• _Exercise materials_

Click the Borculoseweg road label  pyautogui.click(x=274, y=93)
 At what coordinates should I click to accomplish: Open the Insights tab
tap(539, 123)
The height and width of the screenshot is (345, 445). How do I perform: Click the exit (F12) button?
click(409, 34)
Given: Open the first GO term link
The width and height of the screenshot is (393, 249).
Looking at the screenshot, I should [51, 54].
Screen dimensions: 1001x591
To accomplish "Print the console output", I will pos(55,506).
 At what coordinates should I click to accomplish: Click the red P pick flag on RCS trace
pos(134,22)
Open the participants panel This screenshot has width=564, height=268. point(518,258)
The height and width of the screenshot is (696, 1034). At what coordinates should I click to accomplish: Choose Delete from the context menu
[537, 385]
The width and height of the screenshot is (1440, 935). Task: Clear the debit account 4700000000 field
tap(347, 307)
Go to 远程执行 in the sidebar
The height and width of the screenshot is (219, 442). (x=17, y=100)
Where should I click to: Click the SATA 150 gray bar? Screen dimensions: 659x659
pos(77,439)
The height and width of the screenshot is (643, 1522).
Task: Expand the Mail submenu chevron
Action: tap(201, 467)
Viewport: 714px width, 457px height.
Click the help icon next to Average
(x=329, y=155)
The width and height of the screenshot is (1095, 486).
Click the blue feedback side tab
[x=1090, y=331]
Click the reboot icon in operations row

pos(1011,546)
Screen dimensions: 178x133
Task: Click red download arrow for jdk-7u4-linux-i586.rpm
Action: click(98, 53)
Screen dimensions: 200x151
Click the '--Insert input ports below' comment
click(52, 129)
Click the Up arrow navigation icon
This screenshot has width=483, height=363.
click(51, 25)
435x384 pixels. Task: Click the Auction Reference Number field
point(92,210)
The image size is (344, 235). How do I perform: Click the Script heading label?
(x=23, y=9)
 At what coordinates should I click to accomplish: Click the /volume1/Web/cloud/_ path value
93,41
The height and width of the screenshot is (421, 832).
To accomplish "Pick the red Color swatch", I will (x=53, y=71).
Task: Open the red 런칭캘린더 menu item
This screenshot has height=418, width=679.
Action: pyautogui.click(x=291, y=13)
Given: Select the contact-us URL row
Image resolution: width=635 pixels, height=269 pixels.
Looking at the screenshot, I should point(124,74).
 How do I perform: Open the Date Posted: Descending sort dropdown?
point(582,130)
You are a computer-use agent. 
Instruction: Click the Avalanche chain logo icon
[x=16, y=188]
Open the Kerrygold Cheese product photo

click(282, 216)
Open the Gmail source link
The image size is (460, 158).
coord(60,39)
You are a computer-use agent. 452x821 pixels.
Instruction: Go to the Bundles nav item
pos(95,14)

• _Action item_
Every line from the line containing "You are a computer-use agent. 452x821 pixels." to the last line of the material above must be repeated exactly, and no other line.

• _Reply_
You are a computer-use agent. 452x821 pixels.
Instruction: Go to the Bundles nav item
pos(95,14)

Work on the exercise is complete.